Al llegar noté cierto tono solícito, muy distinto al común. La secretaria me trataba con deferencia, me ofreció café y tomó mi cartapacio.
—Su primera cita es en media hora, licenciado —sentenció. ¡Ella que nunca me dirigía la palabra! Cuando caminé hacia mi cubículo ella misma intervino:
—No se moleste, licenciado. Han echado ya a Ibarra, como usted indicó. La gente de Recursos Humanos se ha encargado.
Con un ligero toque en el codo me encaminó a mi nueva oficina. El apellido en la puerta no era el mío –habrán deducido que el mío es Ibarra, así que yo mismo me había despedido y ahora era el que no era yo. Ahora me apellidaba Lascurain–.
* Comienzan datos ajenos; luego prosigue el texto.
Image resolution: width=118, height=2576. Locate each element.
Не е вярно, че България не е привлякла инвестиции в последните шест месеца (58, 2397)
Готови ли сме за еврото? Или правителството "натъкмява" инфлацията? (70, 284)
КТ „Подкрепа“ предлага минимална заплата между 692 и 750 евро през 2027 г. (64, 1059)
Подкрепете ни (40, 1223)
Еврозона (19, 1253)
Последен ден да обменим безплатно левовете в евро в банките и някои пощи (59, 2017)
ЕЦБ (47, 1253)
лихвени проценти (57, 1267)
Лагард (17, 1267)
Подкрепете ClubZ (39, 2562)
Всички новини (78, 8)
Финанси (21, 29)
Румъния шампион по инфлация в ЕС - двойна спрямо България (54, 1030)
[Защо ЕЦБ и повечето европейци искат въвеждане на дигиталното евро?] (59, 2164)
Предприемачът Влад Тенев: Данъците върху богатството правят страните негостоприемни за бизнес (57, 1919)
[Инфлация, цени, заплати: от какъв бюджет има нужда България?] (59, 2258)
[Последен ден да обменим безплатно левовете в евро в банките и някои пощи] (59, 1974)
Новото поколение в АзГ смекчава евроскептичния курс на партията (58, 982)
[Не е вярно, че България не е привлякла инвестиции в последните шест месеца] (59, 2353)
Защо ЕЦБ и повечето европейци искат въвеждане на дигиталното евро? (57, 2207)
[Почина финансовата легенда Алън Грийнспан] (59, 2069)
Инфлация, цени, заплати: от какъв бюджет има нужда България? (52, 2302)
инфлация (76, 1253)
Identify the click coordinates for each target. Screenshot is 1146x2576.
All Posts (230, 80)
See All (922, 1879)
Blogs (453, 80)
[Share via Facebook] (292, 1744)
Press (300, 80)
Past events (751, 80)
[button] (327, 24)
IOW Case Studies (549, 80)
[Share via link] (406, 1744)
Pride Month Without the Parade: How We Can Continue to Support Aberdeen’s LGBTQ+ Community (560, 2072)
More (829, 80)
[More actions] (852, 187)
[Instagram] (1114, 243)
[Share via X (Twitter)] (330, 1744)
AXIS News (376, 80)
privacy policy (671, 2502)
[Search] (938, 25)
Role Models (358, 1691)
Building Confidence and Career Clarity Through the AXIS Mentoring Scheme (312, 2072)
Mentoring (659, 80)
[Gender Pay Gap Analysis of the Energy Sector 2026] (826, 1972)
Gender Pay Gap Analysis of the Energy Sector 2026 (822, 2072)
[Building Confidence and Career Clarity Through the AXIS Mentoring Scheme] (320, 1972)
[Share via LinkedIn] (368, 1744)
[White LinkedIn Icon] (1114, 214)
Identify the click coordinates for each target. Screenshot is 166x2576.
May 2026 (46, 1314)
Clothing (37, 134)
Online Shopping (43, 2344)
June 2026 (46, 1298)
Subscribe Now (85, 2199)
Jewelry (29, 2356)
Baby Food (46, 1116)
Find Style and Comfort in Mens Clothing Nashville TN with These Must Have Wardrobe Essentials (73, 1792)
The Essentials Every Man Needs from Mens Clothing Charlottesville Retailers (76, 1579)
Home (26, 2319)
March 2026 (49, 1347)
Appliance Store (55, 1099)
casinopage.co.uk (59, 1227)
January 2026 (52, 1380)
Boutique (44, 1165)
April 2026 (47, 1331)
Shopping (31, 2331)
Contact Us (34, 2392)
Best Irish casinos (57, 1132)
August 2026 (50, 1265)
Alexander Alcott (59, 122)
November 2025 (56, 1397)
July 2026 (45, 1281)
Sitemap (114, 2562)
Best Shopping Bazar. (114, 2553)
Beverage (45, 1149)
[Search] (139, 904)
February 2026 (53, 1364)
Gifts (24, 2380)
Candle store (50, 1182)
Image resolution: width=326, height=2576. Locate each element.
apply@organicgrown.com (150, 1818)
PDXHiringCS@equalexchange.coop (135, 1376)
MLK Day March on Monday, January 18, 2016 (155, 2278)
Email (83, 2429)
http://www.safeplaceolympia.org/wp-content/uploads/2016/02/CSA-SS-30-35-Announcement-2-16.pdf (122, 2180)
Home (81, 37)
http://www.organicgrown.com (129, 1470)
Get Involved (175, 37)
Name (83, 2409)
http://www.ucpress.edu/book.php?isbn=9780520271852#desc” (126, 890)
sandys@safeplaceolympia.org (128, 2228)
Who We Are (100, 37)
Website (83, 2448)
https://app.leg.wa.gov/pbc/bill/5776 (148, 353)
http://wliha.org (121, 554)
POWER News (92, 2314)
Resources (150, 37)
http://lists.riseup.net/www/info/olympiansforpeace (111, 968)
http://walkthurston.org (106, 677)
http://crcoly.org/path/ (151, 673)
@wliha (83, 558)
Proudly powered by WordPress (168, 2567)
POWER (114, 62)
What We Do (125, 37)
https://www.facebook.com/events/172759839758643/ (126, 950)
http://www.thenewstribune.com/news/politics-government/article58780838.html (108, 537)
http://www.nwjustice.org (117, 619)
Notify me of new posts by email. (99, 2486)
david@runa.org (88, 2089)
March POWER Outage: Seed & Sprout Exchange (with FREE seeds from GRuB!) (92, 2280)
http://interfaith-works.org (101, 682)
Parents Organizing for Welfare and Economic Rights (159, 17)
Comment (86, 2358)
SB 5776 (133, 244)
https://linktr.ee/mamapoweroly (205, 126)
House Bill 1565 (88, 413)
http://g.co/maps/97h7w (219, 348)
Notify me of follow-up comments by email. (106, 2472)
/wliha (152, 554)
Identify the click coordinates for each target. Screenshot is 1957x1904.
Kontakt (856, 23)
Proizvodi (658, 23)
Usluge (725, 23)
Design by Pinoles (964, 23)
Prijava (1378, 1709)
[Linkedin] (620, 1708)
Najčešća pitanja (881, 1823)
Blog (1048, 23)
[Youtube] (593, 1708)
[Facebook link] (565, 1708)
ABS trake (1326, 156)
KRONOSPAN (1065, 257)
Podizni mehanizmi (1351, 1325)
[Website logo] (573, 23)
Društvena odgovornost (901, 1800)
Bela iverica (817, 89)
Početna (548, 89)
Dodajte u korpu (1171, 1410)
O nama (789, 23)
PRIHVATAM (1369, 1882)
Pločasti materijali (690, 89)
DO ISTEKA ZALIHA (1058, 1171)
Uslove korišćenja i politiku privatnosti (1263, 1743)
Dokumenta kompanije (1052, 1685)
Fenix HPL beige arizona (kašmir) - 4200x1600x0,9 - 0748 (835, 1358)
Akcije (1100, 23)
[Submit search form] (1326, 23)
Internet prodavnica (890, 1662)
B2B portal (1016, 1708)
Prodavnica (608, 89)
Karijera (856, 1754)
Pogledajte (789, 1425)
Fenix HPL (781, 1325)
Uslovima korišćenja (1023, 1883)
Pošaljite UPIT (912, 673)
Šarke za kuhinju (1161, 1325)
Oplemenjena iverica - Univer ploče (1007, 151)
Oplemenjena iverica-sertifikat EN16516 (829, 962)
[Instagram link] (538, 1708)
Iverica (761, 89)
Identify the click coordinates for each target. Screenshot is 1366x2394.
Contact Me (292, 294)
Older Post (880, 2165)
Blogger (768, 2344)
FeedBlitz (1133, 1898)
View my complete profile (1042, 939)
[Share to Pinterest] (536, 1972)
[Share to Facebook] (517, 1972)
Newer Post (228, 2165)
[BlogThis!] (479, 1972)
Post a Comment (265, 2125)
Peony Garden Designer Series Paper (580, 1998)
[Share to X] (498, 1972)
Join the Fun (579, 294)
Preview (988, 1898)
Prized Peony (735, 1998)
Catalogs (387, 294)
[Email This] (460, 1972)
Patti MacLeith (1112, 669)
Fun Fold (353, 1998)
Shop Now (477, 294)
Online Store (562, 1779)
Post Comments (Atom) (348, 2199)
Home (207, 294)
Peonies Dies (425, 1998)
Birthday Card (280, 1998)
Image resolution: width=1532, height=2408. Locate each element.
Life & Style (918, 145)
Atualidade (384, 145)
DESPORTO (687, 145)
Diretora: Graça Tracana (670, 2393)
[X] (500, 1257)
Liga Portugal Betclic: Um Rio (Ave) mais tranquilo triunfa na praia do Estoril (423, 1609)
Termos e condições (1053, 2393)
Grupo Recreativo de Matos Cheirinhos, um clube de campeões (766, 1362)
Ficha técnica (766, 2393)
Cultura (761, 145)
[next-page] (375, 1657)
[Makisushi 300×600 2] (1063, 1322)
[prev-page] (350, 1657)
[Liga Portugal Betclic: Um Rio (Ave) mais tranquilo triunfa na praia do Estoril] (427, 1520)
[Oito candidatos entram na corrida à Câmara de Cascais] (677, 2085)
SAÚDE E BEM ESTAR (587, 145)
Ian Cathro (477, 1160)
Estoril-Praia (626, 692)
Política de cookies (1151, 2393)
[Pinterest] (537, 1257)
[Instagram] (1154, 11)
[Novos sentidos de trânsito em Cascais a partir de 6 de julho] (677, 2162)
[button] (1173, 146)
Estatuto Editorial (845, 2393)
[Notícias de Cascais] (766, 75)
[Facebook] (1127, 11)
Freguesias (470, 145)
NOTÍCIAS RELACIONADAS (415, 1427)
—Algo más que se le ofrezca, licenciado? —preguntó solícita mi o su secretaria.
—No, nada. Vaya en paz —se me ocurrió decir como si fuese un sacerdote y no un gerente.
Ella obedeció y cerró la puerta con una delicadeza que rayaba en el servilismo.
Busqué en mis cajones algo que me diera una pista de la identidad de quien habitaba mi cuerpo. Encendí la computadora, busqué entre sus archivos digitales. En su correspondencia electrónica. Había cientos de correos, todos relacionados con el trabajo. Llenos de amenazas veladas, de violencia de los jefes, de exigencia de resultados. Había que irlos contestando, pues aunque yo no fuera yo, ahí estaba en esa oficina. Y sonreía. Lo noté cuando entró de nuevo la secretaria con mi café.
—Veo que está muy contento esta mañana, ¿será porque por fin se ha deshecho de Ibarra? —me dijo con sorna.
—¿No le parece un poco exagerado el término, Adriana? Tan sólo lo despedimos.
—Estaba absolutamente acabado cuando terminó de recoger sus cosas, licenciado. Deshecho, si se me permite el término. Y cuando uno se deshace, pues se deshace. Es difícil recomponerse. De hecho, el contador Arriaga piensa que el pobre hombre podría cometer una tontería.
Al salir revisé en línea los periódicos, buscando una confirmación del triste presagio, la esquela de la muerte de ese pobre diablo que era yo. Pero el nombre no aparecía en ningún lado.
“¿Será que puede alguien deshacerse, literalmente, y venirse a rehacer en otro?”, pensé con cierta estupidez.
Busqué en la internet. Había un artículo interesante que arriesgaba una hipótesis similar a la mía. A esa capacidad, hasta ahora sólo pensada de forma teórica por la física, se le llama “traslado de dominio”.
Mi pregunta ahora es más crucial –o si se quiere más metafísica–, ¿me gustará ser quien soy ahora o querré deshacerme de nuevo, trasladarme? ¿Qué habrá sido de Ibarra, en realidad si no era nadie, salvo una especie de éter transmutable? Sólo sé que cuando se empieza una vida hay que aprenderlo todo, de nuevo.
Suena el teléfono, es mi jefe
—Lascurain, este es nuestro mejor año. Lo invito a jugar golf este fin de semana, me han dicho que es usted muy bueno. Así festejamos su nuevo ascenso a gerente divisional.
Sólo ahora me pregunto sobre la vida de ése que está en mi cuerpo pero que nadie reconoce como yo. Me veo en el espejo y sigo siendo Ibarra, pero todos me llaman Lascurain, como mi antiguo jefe.
Tengo sólo tres días para aprender a jugar golf.
O buscar, afanosamente, trasladarme nuevamente de dominio.